Winship suggested that the army returned due west to the Pecos River "while Coronado rode north ‘by the needle.’" He concluded that Coronado likely did not venture much beyond the southern branch of the Kansas River, even if he reached that stream.

The "large stream" mentioned in the accounts is believed to be the Arkansas River. The expedition is thought to have crossed the river near present-day Dodge City, Kansas, before following the left bank to the vicinity of Great Bend, where the river’s course changes. Concurrently, Coronado proceeded almost directly to the neighborhood of Junction City. At the furthest point of his journey, he erected a cross bearing the inscription: "Francisco Vasquez de Coronado, commander of an expedition, arrived at this place."

In late August, Coronado departed Quivira and commenced his return journey. By October 20, he was back in Tiguex, composing his report to the king. The army spent another winter at Tiguex before departing for New Spain in the spring of 1542, arriving in the fall. His report to the viceroy was met with a cold reception, which seems to have offended the captain-general. Shortly after, he resigned as governor of New Galicia and retired to his estate. Although the expedition failed to discover the coveted gold and silver, this outcome was not due to the commander’s shortcomings. Instead, the Spaniards gained invaluable geographical knowledge of a vast section of the continent’s interior. Coronado’s Expedition of the Southwest may not have found riches, but it added greatly to the geographical knowledge of the time.

Four priests accompanied the expedition: Father Marcos, who had previously been dispatched to locate the seven cities of Cibola; Juan de Padilla; Luis de Ubeda; and Juan de la Cruz. Father Marcos returned to Mexico with Juan Gallego in August 1541 and was not mentioned in connection with the expedition afterward. The remaining three friars remained as missionaries among the indigenous populations, ultimately meeting their demise at their hands. Father Padilla was killed in Quivira, Father Cruz at Tiguex, and Father Ubeda at Cicuye.
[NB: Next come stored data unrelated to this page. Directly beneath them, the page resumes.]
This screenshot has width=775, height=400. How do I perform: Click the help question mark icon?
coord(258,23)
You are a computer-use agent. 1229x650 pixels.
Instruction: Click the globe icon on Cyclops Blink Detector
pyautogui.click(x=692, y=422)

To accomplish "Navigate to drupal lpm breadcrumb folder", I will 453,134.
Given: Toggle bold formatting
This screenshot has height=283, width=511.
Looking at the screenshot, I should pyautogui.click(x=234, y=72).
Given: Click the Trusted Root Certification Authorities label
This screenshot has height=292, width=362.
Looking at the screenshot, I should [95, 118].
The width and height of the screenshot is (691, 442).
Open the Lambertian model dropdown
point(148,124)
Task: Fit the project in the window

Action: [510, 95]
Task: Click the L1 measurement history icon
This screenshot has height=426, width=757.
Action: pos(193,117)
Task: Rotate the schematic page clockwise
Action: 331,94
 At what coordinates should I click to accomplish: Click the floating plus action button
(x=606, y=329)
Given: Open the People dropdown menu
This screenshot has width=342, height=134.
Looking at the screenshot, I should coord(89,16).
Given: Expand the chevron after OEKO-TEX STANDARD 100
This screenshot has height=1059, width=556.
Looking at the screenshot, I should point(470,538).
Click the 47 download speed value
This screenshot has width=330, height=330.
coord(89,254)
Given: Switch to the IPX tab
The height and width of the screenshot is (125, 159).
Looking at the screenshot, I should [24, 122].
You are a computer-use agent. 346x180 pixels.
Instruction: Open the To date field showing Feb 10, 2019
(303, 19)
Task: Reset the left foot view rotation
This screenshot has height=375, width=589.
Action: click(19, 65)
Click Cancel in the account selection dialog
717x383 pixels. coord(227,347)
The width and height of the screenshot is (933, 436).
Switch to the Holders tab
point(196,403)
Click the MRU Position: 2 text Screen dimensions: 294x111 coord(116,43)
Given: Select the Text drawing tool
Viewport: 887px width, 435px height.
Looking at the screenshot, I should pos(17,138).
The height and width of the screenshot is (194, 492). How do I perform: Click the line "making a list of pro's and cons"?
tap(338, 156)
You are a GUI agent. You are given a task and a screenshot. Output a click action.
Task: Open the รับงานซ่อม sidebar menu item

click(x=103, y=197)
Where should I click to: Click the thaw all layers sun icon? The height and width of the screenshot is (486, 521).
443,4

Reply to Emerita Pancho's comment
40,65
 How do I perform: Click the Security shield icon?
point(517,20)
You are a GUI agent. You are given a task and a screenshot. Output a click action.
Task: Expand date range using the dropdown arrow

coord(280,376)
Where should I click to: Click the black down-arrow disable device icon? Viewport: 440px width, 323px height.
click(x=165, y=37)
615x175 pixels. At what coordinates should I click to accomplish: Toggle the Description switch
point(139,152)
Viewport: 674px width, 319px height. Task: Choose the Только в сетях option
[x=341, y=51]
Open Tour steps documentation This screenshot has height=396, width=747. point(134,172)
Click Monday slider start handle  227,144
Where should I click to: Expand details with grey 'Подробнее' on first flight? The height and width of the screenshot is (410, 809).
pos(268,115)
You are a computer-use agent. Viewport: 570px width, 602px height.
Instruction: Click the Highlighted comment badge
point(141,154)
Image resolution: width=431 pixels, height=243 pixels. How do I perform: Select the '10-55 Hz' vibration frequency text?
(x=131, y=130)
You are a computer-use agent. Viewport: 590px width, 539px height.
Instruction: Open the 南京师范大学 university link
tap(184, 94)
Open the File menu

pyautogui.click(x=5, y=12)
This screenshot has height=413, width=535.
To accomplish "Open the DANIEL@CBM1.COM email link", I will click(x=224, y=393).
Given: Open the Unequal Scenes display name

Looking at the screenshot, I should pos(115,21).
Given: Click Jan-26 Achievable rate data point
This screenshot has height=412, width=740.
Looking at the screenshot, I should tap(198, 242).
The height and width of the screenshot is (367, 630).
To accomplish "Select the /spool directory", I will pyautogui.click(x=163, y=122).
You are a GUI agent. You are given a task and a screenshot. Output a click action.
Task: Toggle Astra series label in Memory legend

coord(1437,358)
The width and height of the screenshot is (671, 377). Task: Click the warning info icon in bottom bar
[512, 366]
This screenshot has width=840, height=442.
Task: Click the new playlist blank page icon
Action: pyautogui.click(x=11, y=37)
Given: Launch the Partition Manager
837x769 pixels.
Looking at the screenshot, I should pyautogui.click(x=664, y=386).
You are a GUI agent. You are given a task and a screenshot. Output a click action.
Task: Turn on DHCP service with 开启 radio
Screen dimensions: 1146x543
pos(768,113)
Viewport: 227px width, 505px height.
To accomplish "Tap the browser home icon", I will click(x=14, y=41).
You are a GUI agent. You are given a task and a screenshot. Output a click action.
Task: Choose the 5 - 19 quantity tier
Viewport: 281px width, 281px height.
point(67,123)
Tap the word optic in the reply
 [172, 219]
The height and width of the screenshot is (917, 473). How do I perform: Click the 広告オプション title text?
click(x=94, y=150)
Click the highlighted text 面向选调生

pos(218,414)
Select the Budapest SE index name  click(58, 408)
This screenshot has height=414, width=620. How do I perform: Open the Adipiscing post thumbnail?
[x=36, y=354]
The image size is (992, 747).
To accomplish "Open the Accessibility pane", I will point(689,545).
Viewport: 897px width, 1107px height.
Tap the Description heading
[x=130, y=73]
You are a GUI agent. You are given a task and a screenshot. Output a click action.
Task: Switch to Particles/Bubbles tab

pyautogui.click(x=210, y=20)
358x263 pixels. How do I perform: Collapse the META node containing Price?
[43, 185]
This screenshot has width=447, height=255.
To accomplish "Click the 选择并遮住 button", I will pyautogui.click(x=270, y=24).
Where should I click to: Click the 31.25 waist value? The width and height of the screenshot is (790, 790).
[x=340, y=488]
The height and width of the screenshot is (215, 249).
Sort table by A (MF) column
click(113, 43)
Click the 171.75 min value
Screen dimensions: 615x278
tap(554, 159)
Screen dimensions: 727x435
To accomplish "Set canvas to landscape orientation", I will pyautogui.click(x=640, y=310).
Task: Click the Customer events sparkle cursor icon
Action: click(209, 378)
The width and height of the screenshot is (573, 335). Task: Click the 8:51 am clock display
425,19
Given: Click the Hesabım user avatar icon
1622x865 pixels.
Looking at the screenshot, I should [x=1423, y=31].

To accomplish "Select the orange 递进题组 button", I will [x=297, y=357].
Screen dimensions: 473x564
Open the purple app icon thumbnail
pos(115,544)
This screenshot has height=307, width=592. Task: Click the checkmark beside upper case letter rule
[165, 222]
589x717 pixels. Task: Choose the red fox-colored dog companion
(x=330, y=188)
Drawing from the narratives of Castaneda and Jaramillo, as well as the Relacion del Suceso, it becomes relatively easy to identify specific landmarks that conclusively establish the terminus of Coronado’s Expedition of the Southwest as somewhere in central or northeastern Kansas. The first of these landmarks is the crossing of the Arkansas River, near the site of the later Santa Fe Trail crossing. The second is the three-day march along the north bank of the river to the point where its course changes.

The next landmark is the southwestern border of Quivira, where Coronado first observed the hills along the Smoky Hill River. Another is the ravines mentioned by Castaneda as forming the eastern boundary of Quivira, which corresponds to the terrain around Fort Riley and Junction City. Furthermore, numerous relics of Spanish origin have been unearthed in southwestern Kansas. Professor J.A. Udden of Bethany College discovered a fragment of Spanish chain mail in a mound near Lindsborg, Kansas. W.F. Richey of Harveyville, Kansas, presented a sword found in Finney County to the State Historical Society, bearing a Spanish motto and Juan Gallego’s name near the hilt. Richey also reported the discovery of another two-edged sword in Greeley County, resembling a 16th-century Spanish dagger. Additionally, near Lindsborg, the iron portion of a Spanish bridle and a lead bar bearing a Spanish brand were found. In light of this compelling circumstantial evidence, it is almost certain that Coronado’s expedition concluded somewhere near the confluence of the Smoky Hill and Republican Rivers.

One somber aspect of the expedition was the fate of the Turk, whom Coronado executed upon discovering that he had misled him. However, the native’s actions were undoubtedly influenced, if not inspired, by the Spanish soldiers’ avarice. Ultimately, Coronado’s Expedition of the Southwest and its failure to find gold and riches led to the death of the Turk, who led Coronado and his men on a false trail.